From Fort Scott, those facilities are 50 and 63 miles away, respectively. For dozens of cancer patients, the distance meant new challenges getting lifesaving treatment.
Nationwide, more than 100 rural hospitals have closed since 2010. In each case, a unique but familiar loss occurs. Residents, of course, lose health care services as wards are shut and doctors and nurses begin to move away.
But the ripple effect can be equally devastating. The economic vitality of a community takes a blow without the hospital’s high-paying jobs and it becomes more difficult for other industries to attract workers who want to live in a town with a hospital. Whatever remains is at risk of withering without the support of the stabilizing institution.

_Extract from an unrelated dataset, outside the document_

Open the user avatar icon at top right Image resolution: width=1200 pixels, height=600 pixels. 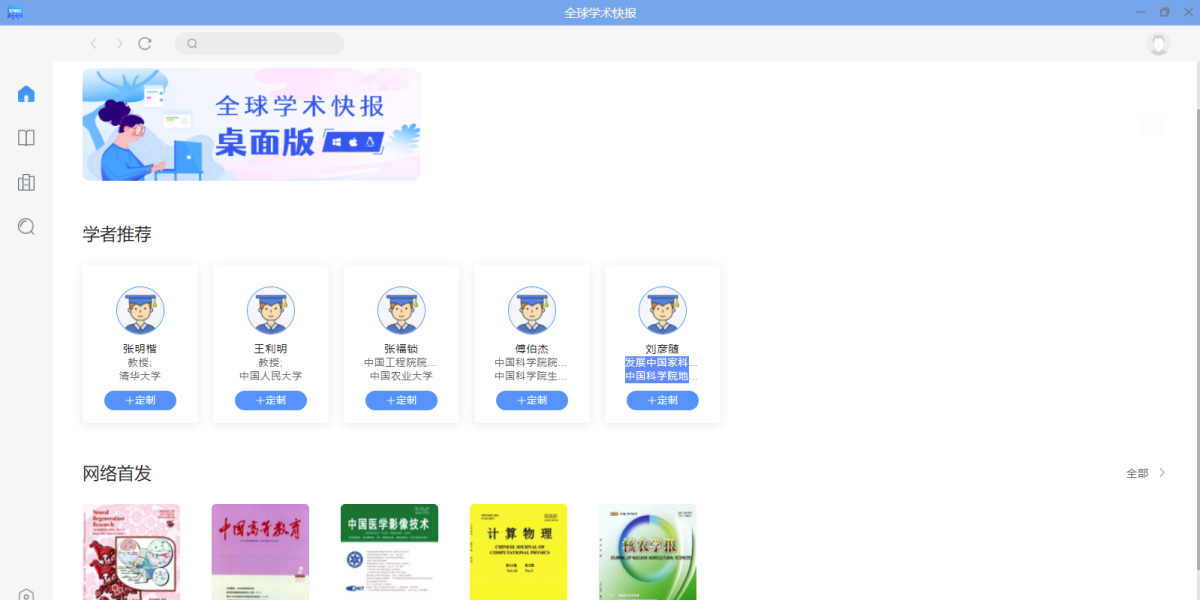coord(1157,44)
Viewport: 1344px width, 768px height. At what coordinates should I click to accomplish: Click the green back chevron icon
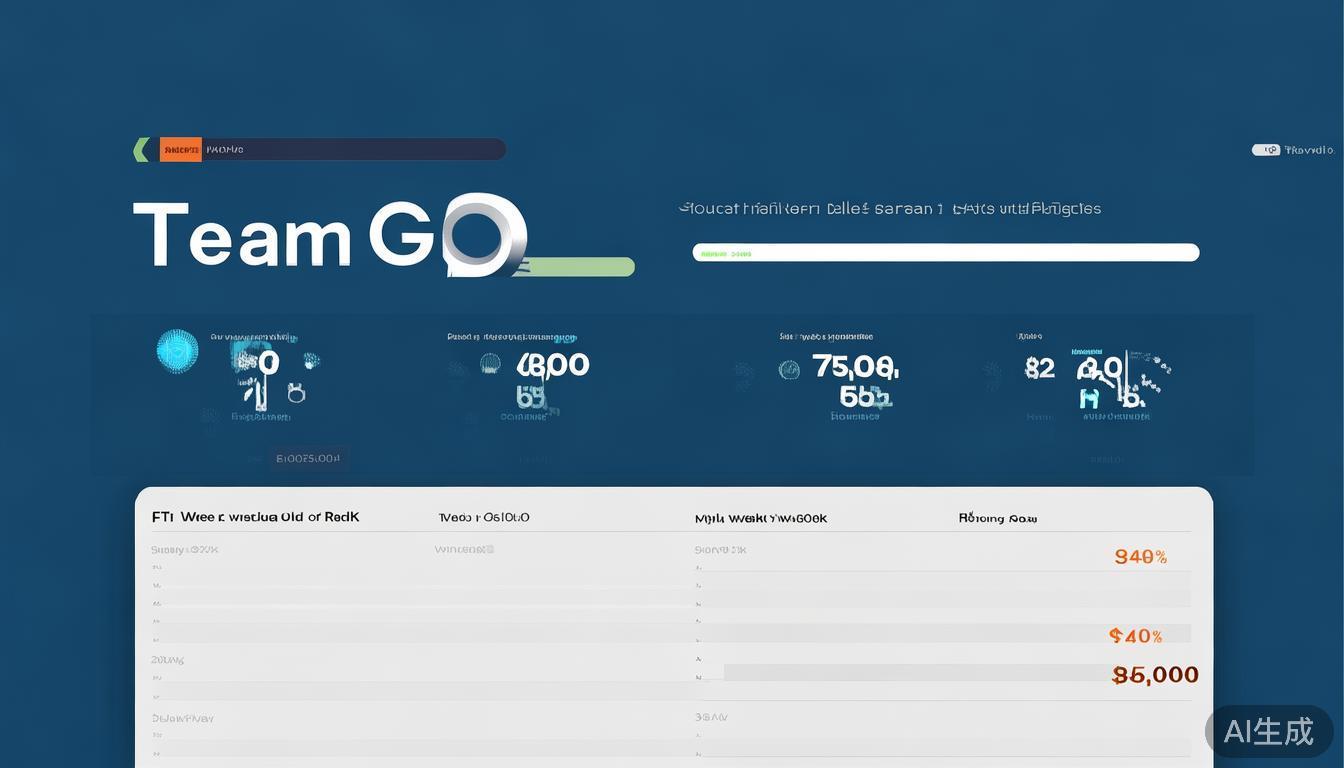point(141,150)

The 7,800 residents of Fort Scott are reeling from the loss of their 132-year-old community hospital that was closed at the end of December by Mercy, a St. Louis-based nonprofit health system. And cancer care in rural areas, which requires specialists and the purchase and storage of a range of oncology drugs, presents unique challenges. At its closing, the Unit of Hope served nearly 200 patients, with about 40% of them on chemotherapy treatment.